[EXERCISE DATA]
--- START ---

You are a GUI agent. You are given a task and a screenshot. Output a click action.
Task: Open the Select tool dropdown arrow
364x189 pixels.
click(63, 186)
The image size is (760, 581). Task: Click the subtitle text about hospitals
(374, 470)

--- END ---
--- START ---

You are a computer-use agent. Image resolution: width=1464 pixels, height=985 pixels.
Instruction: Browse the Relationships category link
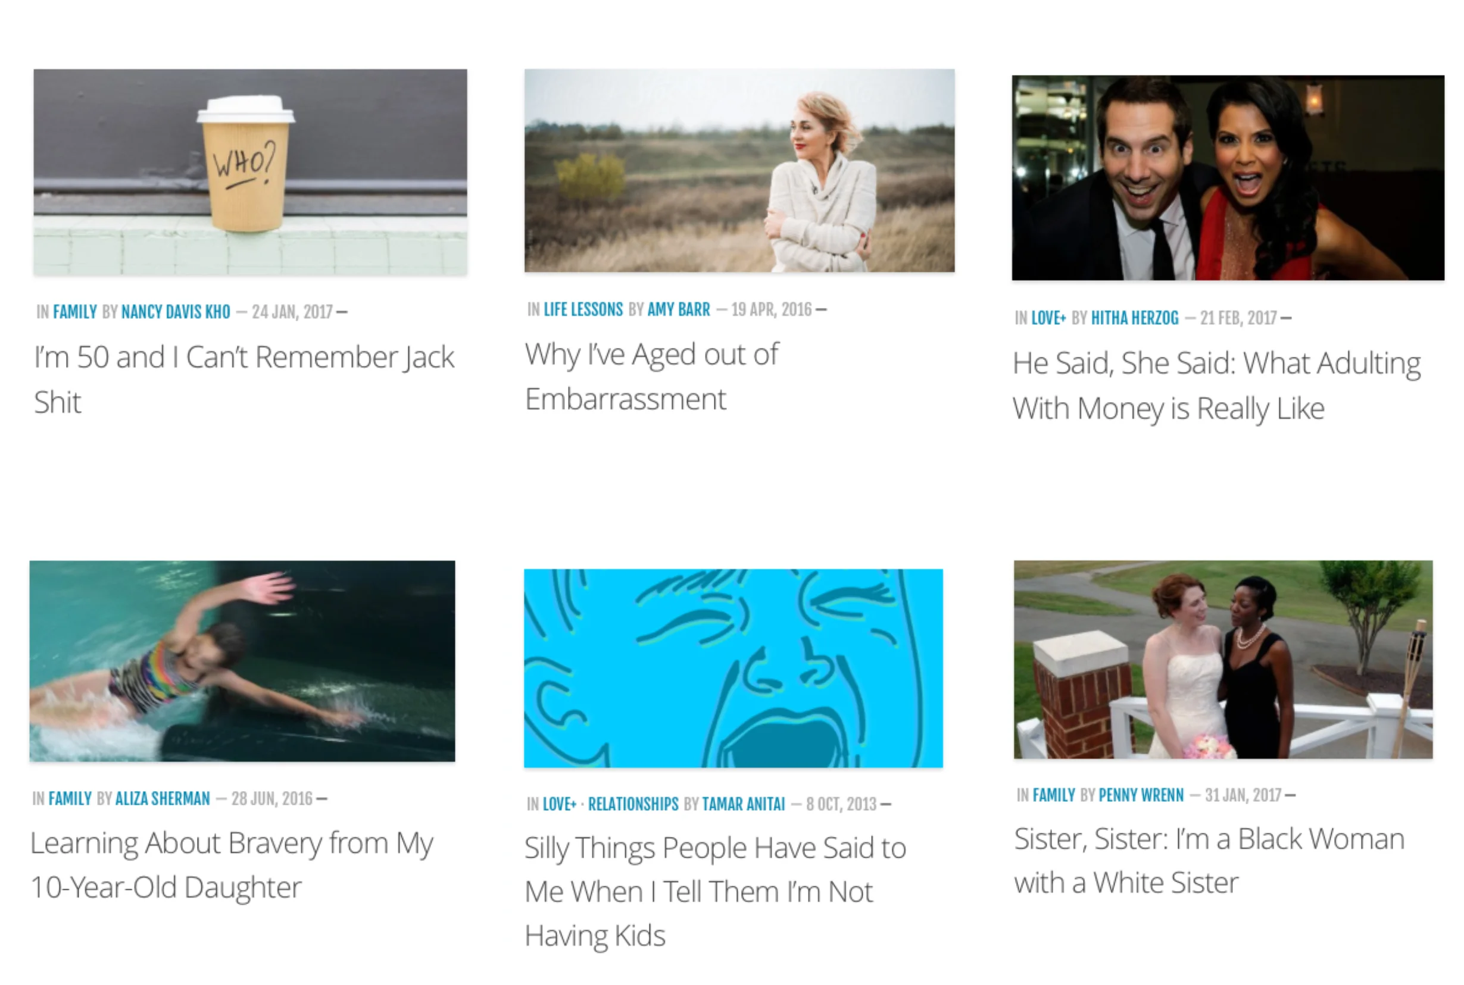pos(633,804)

--- END ---
--- START ---

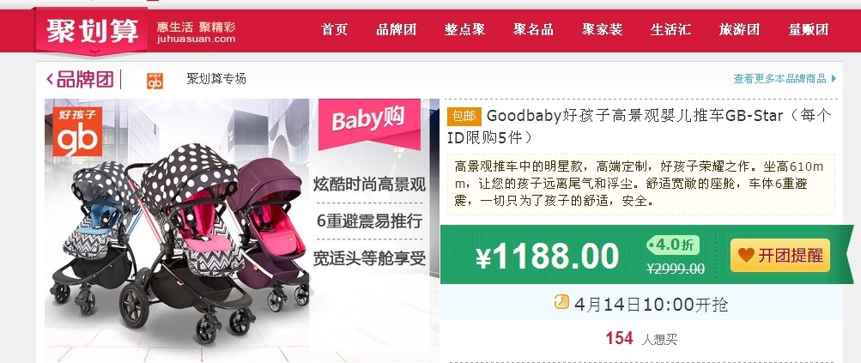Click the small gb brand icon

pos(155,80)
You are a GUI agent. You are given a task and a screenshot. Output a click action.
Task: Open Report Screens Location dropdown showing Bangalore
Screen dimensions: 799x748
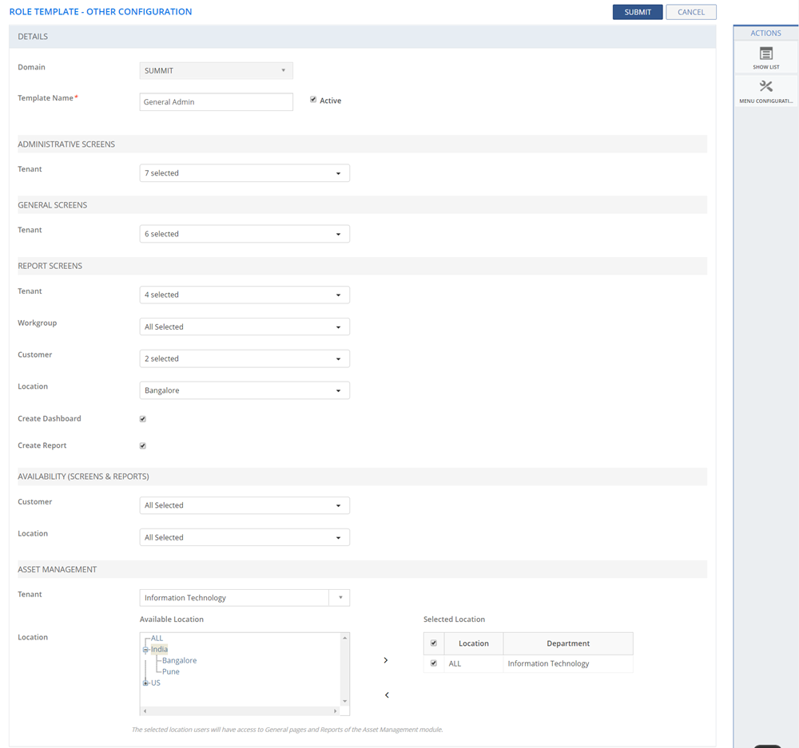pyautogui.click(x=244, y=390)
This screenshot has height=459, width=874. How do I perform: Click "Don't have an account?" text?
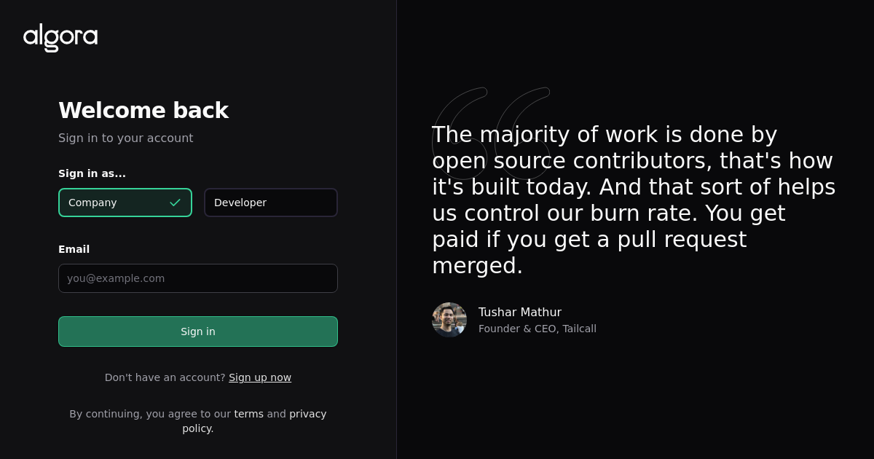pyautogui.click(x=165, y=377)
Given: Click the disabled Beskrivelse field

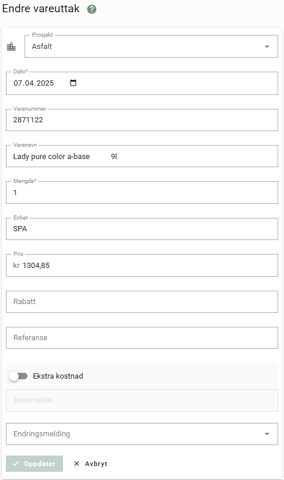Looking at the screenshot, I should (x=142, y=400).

--- END ---

Could you return the lines in the entries above that contain "dropdown"?

Task: Open the Select tool dropdown arrow
Task: Open Report Screens Location dropdown showing Bangalore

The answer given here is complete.